Over hot pavement, the light bends upward. Since the road is constantly giving off heat, the density fluctuates and makes the image shimmer. You can see that on anything that’s really hot like a roof, or even the top of a vehicle. Compare the shimmering over the pavement versus the grass. You’ve certainly seen this at a barbecue, when you look at heat coming off of a grill.

Another sunny, hot, dry day… I’m working up a sweat and it’s 90 degrees. But that’s the air temperature. Look at the pavement. My thermometer shows a ground temperature of over 125 degrees.

Get down lower to the ground and look. The effect is really dramatic. It’s not just about how hot the ground is. It’s about the rapid change in temperature or density of air just above the ground. Did you know you’ll find the same type of mirage above water? Look in the distance across Mobile Bay. The trees seem to float above the shore but it’s just the light in the distance bending upward. This kind of mirage is not in your mind, it’s in the air.

Alan Sealls, News 5

Mirage over Water
Mirage by Anna Jackson

You will see these same mirages in the winter, and at night. The quickly changing air density is also what causes the stars to twinkle at night.
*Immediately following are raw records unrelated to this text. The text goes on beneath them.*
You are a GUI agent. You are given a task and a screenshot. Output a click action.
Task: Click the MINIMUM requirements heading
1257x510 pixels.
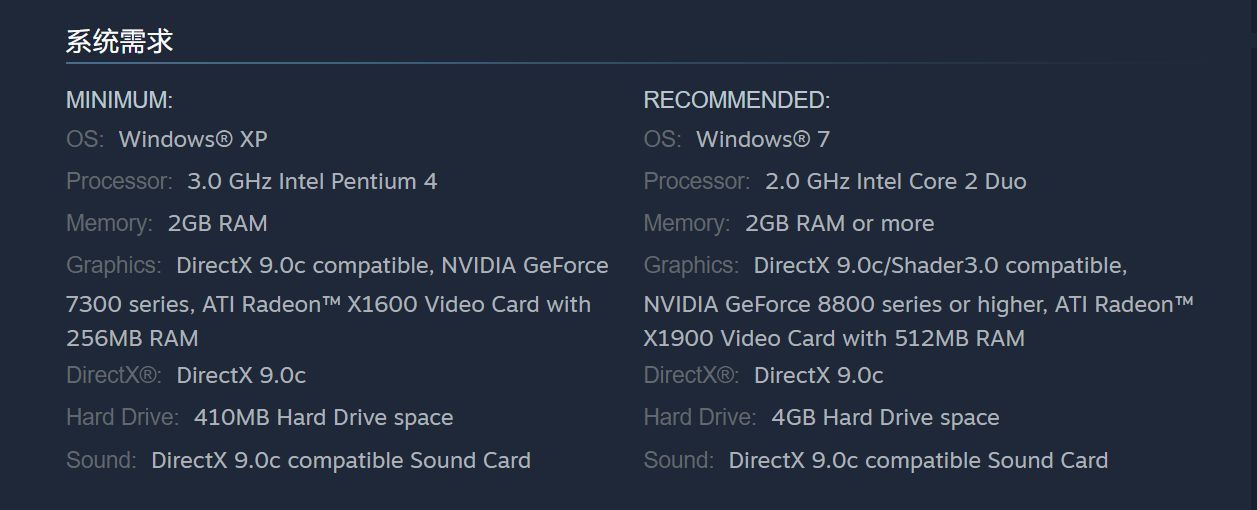pos(119,100)
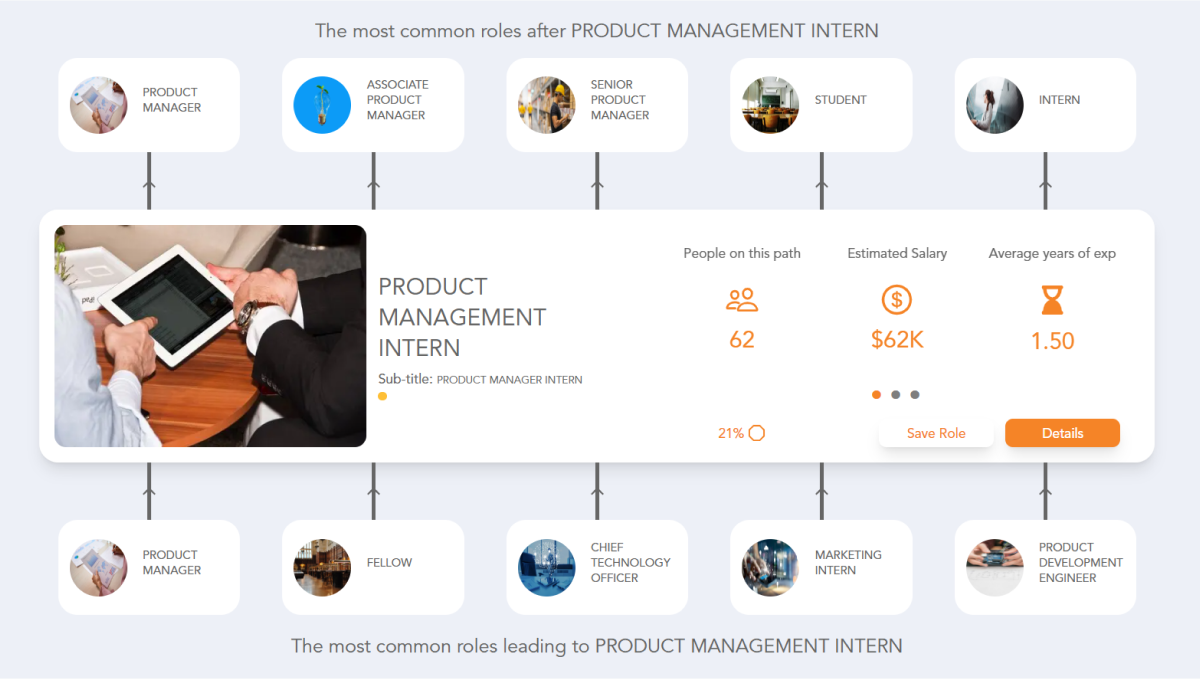Viewport: 1200px width, 679px height.
Task: Click the Save Role button
Action: point(936,433)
The dial thermometers used in the parking lot were kept shaded (one flat on the pavement and one just above the pavement) before the recording, to avoid increased heat from direct sunlight.

Extremely hot pavement is definitely something to consider when you take your dog for a walk on hot afternoons. Grass will be much less hot.

On average, drivers of cars will see more of a mirage than SUV or truck drivers simply because the lower you are to the ground, the more refraction or bending occurs in your line of sight.